작업 요구사항 |
아래 기록에서 "Where should I click to: Switch"라는 글이 있는 줄부터 "(x=325, y=857)"라는 글이 있는 줄까지, 두 줄을 포함한 줄들만 한 줄에 문자열 하나씩 담은 JSON 리스트로 출력하세요. 빈 줄은 넣지 마세요.
****************
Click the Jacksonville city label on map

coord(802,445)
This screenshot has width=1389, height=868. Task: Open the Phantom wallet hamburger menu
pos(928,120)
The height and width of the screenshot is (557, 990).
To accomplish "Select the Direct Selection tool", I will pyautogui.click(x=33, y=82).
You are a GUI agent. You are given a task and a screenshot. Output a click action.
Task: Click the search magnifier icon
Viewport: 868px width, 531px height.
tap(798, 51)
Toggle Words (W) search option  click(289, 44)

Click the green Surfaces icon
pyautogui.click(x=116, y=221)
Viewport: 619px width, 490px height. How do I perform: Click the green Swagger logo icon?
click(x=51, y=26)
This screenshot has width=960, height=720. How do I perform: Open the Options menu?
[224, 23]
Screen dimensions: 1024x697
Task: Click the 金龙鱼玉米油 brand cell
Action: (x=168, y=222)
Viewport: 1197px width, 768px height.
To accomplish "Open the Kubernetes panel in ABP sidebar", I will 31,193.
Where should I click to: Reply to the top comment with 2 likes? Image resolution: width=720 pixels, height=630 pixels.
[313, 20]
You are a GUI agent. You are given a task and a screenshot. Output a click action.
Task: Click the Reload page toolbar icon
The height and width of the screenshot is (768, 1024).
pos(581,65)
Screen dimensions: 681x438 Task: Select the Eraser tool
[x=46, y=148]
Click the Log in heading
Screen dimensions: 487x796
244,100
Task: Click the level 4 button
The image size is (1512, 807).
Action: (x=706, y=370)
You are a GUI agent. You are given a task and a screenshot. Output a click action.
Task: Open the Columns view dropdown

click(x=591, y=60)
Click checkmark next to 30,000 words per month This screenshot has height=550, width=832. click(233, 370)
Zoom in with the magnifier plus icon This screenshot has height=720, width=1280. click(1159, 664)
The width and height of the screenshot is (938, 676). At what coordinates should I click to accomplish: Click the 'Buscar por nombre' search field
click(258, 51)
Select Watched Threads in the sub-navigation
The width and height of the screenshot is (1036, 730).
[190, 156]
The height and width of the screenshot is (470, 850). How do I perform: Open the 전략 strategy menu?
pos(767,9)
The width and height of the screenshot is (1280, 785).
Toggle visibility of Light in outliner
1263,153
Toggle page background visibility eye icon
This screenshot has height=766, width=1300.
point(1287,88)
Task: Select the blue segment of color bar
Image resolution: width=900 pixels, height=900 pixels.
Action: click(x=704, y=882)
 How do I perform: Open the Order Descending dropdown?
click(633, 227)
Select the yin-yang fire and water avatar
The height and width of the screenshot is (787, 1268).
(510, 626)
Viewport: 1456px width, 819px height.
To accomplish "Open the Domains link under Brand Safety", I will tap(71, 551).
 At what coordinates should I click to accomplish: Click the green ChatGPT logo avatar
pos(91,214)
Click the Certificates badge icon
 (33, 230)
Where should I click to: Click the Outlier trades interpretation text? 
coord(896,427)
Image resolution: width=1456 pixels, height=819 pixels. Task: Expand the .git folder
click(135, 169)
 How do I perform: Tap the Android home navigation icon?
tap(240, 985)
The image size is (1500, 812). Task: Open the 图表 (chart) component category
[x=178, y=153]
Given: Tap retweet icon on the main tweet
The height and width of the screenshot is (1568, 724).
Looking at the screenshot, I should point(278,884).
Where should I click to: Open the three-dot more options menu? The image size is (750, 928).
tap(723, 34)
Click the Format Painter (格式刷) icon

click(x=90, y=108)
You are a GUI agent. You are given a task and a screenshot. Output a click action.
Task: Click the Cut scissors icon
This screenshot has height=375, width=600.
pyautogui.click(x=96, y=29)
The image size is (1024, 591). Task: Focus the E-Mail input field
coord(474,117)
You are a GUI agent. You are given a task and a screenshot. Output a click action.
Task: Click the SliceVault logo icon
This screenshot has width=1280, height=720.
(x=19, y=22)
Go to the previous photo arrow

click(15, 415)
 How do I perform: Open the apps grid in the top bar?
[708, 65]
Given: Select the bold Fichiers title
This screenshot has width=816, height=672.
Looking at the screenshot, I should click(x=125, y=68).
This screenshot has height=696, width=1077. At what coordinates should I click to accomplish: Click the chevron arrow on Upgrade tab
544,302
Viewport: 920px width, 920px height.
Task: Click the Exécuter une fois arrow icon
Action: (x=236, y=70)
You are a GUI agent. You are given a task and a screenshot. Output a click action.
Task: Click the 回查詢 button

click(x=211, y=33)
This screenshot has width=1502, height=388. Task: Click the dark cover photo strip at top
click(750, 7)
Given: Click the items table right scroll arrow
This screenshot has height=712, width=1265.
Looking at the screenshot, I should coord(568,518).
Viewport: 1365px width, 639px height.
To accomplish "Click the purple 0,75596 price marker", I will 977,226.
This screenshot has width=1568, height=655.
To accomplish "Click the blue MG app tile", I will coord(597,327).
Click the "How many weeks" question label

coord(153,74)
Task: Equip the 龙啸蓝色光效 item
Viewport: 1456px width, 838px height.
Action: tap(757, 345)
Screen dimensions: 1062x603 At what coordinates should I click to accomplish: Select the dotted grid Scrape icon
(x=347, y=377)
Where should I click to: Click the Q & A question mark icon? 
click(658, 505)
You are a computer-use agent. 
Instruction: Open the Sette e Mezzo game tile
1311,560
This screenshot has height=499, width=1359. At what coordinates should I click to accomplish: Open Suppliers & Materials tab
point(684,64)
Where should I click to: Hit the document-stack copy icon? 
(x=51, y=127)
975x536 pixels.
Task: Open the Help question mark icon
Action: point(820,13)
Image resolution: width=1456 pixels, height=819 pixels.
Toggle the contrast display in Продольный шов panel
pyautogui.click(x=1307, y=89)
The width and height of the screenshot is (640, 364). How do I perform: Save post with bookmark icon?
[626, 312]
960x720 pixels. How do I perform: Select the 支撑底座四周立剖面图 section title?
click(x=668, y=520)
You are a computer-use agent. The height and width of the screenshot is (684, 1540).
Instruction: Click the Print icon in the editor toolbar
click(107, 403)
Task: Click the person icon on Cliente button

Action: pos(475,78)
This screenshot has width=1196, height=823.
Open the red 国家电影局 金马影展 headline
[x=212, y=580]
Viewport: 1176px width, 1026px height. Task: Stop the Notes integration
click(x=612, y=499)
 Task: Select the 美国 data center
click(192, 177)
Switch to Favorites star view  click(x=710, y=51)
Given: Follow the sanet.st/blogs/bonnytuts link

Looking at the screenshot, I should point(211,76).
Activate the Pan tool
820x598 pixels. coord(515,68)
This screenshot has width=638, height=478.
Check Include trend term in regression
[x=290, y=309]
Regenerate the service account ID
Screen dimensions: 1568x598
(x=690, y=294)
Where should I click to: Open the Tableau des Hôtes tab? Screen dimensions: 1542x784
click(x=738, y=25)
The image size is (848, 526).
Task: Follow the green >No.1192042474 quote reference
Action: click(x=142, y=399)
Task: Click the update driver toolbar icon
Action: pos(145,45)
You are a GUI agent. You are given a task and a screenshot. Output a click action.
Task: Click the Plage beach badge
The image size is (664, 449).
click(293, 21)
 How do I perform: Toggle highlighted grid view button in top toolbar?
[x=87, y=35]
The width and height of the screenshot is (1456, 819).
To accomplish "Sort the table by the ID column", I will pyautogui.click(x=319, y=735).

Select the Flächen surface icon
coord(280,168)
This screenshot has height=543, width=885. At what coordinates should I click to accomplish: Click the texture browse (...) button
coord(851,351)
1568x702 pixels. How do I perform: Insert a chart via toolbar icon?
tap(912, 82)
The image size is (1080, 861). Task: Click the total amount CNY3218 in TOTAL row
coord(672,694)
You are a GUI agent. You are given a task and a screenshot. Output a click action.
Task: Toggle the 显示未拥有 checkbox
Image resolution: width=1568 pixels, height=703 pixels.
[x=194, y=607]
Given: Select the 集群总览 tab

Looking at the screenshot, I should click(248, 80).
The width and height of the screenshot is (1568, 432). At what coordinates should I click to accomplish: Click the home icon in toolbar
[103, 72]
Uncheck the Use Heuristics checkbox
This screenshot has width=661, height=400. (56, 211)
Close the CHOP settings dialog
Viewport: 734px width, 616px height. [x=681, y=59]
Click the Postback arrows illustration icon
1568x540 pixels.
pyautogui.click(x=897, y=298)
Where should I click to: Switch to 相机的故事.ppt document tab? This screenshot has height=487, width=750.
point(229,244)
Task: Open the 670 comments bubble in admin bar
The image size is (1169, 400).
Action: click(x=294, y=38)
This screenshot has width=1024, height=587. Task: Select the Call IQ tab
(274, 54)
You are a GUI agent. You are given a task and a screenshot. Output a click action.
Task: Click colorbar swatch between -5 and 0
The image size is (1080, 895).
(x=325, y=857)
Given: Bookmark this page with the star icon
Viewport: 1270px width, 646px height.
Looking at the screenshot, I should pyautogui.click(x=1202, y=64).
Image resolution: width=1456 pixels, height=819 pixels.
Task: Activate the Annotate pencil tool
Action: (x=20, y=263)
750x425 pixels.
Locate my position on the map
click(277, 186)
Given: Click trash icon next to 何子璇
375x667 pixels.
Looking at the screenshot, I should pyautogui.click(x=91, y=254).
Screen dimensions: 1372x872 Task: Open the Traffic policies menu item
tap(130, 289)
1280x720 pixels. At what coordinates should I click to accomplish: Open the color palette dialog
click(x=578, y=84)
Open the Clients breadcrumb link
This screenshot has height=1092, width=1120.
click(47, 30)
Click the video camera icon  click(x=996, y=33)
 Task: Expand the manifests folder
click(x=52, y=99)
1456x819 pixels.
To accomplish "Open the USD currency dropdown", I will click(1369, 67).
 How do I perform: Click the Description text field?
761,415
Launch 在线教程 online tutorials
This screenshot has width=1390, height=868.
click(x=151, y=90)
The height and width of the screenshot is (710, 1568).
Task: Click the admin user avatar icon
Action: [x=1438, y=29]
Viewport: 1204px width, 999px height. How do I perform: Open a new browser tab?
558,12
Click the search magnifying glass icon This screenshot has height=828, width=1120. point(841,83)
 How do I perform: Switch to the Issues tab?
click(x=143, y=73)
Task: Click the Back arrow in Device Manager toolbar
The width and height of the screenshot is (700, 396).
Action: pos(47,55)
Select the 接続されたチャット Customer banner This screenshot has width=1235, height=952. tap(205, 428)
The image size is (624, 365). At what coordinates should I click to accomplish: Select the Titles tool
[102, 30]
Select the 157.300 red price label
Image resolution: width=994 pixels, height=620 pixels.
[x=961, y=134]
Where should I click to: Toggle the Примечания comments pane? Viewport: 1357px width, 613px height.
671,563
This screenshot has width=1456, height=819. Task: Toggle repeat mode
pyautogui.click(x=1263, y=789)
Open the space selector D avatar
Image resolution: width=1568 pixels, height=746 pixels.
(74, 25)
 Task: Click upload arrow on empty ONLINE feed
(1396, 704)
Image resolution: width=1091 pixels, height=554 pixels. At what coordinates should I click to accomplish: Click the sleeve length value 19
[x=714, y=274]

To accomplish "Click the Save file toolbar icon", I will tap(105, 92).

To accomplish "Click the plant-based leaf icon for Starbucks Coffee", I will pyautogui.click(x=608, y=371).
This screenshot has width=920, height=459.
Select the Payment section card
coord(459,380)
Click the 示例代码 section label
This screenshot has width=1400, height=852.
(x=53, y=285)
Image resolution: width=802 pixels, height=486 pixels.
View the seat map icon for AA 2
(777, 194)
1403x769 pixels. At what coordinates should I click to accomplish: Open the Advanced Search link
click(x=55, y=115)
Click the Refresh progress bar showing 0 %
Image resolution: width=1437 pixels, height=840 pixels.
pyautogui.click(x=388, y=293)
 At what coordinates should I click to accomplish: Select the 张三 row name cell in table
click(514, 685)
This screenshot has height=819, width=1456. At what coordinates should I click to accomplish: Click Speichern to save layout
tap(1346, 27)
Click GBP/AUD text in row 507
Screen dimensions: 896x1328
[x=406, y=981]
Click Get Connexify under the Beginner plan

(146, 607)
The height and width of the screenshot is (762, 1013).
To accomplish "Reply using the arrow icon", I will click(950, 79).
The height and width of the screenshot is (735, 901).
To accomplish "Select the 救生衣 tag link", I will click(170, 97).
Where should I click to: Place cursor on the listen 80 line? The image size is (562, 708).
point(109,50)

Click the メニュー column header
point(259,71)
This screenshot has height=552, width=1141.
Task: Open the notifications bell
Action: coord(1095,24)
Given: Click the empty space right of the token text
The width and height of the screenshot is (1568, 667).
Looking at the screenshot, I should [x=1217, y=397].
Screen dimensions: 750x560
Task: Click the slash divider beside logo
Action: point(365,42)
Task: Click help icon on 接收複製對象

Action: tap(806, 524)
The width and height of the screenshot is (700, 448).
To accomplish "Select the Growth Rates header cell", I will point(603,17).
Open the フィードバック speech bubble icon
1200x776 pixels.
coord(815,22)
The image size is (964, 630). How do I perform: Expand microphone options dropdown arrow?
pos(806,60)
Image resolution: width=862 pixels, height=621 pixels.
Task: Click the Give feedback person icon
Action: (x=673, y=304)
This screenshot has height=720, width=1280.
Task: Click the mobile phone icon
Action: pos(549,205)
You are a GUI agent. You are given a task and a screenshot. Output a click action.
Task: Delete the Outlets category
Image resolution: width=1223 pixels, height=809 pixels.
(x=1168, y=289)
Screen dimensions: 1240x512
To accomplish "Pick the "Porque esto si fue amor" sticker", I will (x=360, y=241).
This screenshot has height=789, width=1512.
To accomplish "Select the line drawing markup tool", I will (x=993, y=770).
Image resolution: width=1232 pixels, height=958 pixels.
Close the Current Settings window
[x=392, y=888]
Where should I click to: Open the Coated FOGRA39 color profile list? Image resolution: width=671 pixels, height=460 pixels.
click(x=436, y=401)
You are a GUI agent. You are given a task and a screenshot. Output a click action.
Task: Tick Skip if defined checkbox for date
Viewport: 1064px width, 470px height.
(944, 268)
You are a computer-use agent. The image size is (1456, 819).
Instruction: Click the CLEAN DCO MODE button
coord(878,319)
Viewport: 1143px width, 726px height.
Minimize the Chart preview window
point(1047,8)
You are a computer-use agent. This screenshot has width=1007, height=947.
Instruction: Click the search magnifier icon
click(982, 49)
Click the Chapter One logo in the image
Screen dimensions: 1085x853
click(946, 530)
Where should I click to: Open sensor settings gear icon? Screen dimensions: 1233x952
****************
작업 결과 |
[
  "Where should I click to: Switch to 相机的故事.ppt document tab? This screenshot has height=487, width=750.",
  "point(229,244)",
  "Task: Open the 670 comments bubble in admin bar",
  "The image size is (1169, 400).",
  "Action: click(x=294, y=38)",
  "This screenshot has width=1024, height=587. Task: Select the Call IQ tab",
  "(274, 54)",
  "You are a GUI agent. You are given a task and a screenshot. Output a click action.",
  "Task: Click colorbar swatch between -5 and 0",
  "The image size is (1080, 895).",
  "(x=325, y=857)"
]